> _Task objective_
Copy the listing below line for line, without changing anything.

* start Data lines *

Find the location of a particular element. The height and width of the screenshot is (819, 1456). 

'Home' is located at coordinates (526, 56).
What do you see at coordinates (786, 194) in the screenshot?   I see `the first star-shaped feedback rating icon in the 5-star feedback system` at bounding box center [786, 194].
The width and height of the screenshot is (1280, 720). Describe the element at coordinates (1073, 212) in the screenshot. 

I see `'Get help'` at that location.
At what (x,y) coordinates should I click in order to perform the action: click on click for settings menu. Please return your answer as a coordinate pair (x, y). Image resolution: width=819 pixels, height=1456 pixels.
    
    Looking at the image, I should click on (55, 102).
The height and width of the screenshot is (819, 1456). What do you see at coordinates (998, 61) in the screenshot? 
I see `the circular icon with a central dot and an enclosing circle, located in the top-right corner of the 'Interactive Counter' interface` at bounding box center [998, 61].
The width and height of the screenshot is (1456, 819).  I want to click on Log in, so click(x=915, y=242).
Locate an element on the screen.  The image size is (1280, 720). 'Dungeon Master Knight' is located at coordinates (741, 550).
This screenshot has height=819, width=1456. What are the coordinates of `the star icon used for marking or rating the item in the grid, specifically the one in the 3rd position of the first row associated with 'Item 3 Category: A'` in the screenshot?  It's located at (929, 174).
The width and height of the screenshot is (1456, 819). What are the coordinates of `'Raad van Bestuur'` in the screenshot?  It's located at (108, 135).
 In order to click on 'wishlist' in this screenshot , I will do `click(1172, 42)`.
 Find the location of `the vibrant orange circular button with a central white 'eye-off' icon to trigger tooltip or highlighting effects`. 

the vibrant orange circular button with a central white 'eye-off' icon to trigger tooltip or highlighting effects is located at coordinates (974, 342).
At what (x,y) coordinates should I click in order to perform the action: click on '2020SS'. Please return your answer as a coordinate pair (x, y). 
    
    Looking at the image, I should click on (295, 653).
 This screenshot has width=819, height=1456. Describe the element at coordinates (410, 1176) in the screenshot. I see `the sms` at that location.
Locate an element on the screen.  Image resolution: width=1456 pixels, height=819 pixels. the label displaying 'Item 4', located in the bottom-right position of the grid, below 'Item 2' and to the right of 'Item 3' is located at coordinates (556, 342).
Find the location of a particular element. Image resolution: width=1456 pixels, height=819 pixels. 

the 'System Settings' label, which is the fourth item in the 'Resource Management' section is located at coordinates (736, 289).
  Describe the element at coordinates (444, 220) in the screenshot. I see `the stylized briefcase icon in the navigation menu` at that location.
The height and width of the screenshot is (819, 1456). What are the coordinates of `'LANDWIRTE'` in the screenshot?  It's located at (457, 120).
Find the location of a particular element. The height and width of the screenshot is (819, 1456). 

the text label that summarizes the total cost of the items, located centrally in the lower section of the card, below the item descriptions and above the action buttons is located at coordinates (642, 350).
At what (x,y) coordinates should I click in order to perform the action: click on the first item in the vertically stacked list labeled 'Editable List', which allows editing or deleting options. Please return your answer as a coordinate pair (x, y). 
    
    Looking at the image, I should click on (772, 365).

* end Data lines *

> _Answer to the problem_
Find the location of a particular element. The height and width of the screenshot is (819, 1456). 

'Home' is located at coordinates (526, 56).
What do you see at coordinates (786, 194) in the screenshot?   I see `the first star-shaped feedback rating icon in the 5-star feedback system` at bounding box center [786, 194].
The width and height of the screenshot is (1280, 720). Describe the element at coordinates (1073, 212) in the screenshot. 

I see `'Get help'` at that location.
At what (x,y) coordinates should I click in order to perform the action: click on click for settings menu. Please return your answer as a coordinate pair (x, y). Image resolution: width=819 pixels, height=1456 pixels.
    
    Looking at the image, I should click on (55, 102).
The height and width of the screenshot is (819, 1456). What do you see at coordinates (998, 61) in the screenshot? 
I see `the circular icon with a central dot and an enclosing circle, located in the top-right corner of the 'Interactive Counter' interface` at bounding box center [998, 61].
The width and height of the screenshot is (1456, 819).  I want to click on Log in, so click(x=915, y=242).
Locate an element on the screen.  The image size is (1280, 720). 'Dungeon Master Knight' is located at coordinates (741, 550).
This screenshot has height=819, width=1456. What are the coordinates of `the star icon used for marking or rating the item in the grid, specifically the one in the 3rd position of the first row associated with 'Item 3 Category: A'` in the screenshot?  It's located at (929, 174).
The width and height of the screenshot is (1456, 819). What are the coordinates of `'Raad van Bestuur'` in the screenshot?  It's located at (108, 135).
 In order to click on 'wishlist' in this screenshot , I will do `click(1172, 42)`.
 Find the location of `the vibrant orange circular button with a central white 'eye-off' icon to trigger tooltip or highlighting effects`. 

the vibrant orange circular button with a central white 'eye-off' icon to trigger tooltip or highlighting effects is located at coordinates (974, 342).
At what (x,y) coordinates should I click in order to perform the action: click on '2020SS'. Please return your answer as a coordinate pair (x, y). 
    
    Looking at the image, I should click on (295, 653).
 This screenshot has width=819, height=1456. Describe the element at coordinates (410, 1176) in the screenshot. I see `the sms` at that location.
Locate an element on the screen.  Image resolution: width=1456 pixels, height=819 pixels. the label displaying 'Item 4', located in the bottom-right position of the grid, below 'Item 2' and to the right of 'Item 3' is located at coordinates (556, 342).
Find the location of a particular element. Image resolution: width=1456 pixels, height=819 pixels. 

the 'System Settings' label, which is the fourth item in the 'Resource Management' section is located at coordinates (736, 289).
  Describe the element at coordinates (444, 220) in the screenshot. I see `the stylized briefcase icon in the navigation menu` at that location.
The height and width of the screenshot is (819, 1456). What are the coordinates of `'LANDWIRTE'` in the screenshot?  It's located at (457, 120).
Find the location of a particular element. The height and width of the screenshot is (819, 1456). 

the text label that summarizes the total cost of the items, located centrally in the lower section of the card, below the item descriptions and above the action buttons is located at coordinates (642, 350).
At what (x,y) coordinates should I click in order to perform the action: click on the first item in the vertically stacked list labeled 'Editable List', which allows editing or deleting options. Please return your answer as a coordinate pair (x, y). 
    
    Looking at the image, I should click on (772, 365).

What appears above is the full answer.